Hey, it's only December 2. We've got a whole month of noblesse oblige yet to stomach. So stay tuned, and keep the antacids handy.
Meanwhile, in keeping with the theme du jour, here are some comments I posted to the Gray Lady over the long holiday weekend. First, to Charles Blow's excellent personal piece on how it really feels to be marginalized. (some readers accused him of pivoting at the end to that odious "personal responsibility" mantra so beloved of conservatives, but I didn't read it that way at all. His point is that working hard against all odds is a worthy goal in and of itself.):
You nailed it, Mr. Blow. This constant attack on the poor by the plutocrats and the right wing politicians controlled by them is finally becoming the subject of a counter-attack... in this column, in progressive blogs, in labor protests against big box gulags, in the refusal of Seattle machinists to accede to Boeing, in a group of passengers who walked off an airplane in solidarity with a blind man bumped from the flight because his service dog interfered with corporate decorum. Oh, and let's not forget Pope Francis's epic put-down of the capitalist Masters of the Universe and their sadistic crusade against the human race.

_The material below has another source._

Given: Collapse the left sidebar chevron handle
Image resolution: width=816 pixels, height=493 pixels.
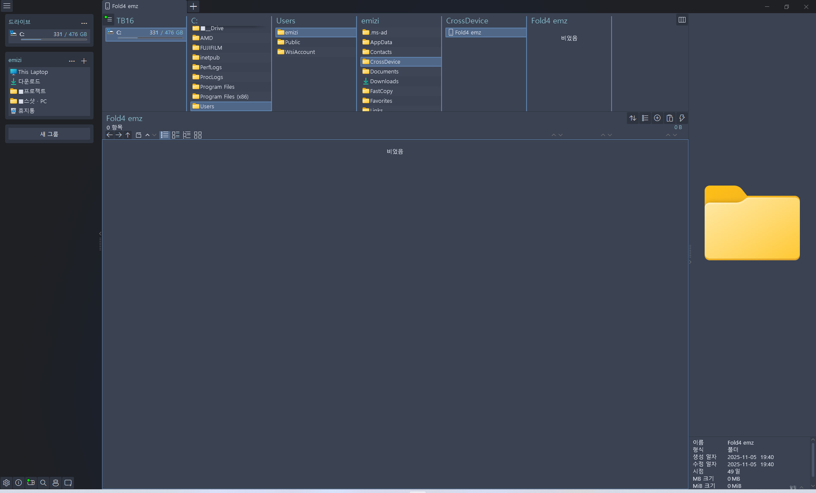Looking at the screenshot, I should pos(100,234).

The MOTU have constructed for our climbing pleasure more of a mountain than a hill. There are hordes of zombie propagandists and deficit scolds at every pass, who'd sooner throw us off one of their many manufactured cliffs than look at us. And when we talk about reaching the promised land, let's not strive for the same tippy-top inhabited by the Forbes 400. The struggle should not be to join them, but to beat them. We must build a new society based on humanitarianism, not consumerism.
In the words of Orwell: " Until they become conscious they will never rebel. And until they have rebelled they cannot become conscious."
So please keep writing columns like this one. While your words may not penetrate the alleged consciences of the Beltway elites, I think you just raised the consciousness of more than a few incipient rebels out here in the real world.And Nick Kristof, widely admired for his niche beat coverage of third world poverty and human rights violations, proclaims himself mystified that people have turned on him for writing about abuses closer to home -- for noticing that America is a banana republic too, and how shocking it is that readers of his columns are actually castigating their fellow human beings for the "character flaw" of being poor. My response:
Six major media corporations control 90% of what is broadcast in the USA. And all we hear is that the country is going broke, that we can't afford a safety net, and we have a Nanny state culture of dependency.
Instead of hearing the truth that the 400 richest Americans have as much wealth as the bottom 150 million combined, and that the plutocrats are largely sociopaths who'd just as soon the rest of us disappear, we are assaulted with propaganda that pits the middle class against the poor, the middle class against immigrants, the younger middle class against the older middle class, and ad infinitum.
Then, around this time of year, these same billionaires ooze faux empathy and get themselves photographed at soup kitchens. Pete Peterson, who has already spent half a billion of his multibillion-dollar fortune in an effort to slash Social Security, had the nerve to go on "60 Minutes" a few weeks ago to brag about his philanthropy. Walmart, whose heirs own as much wealth as 30% of the American population, but whose workers are so poorly paid that they are on food stamps and Medicaid, is spending a fortune on TV ads showcasing their happy workers.... who then have the nerve to go on strike when they're forced to work on Thanksgiving!
And so, when you write about the poor, you get pushback from people who simply can't believe that a 20% poverty rate in the richest country on earth is the direct result of sadistic policies dictated to our elected officials by the obscenely rich.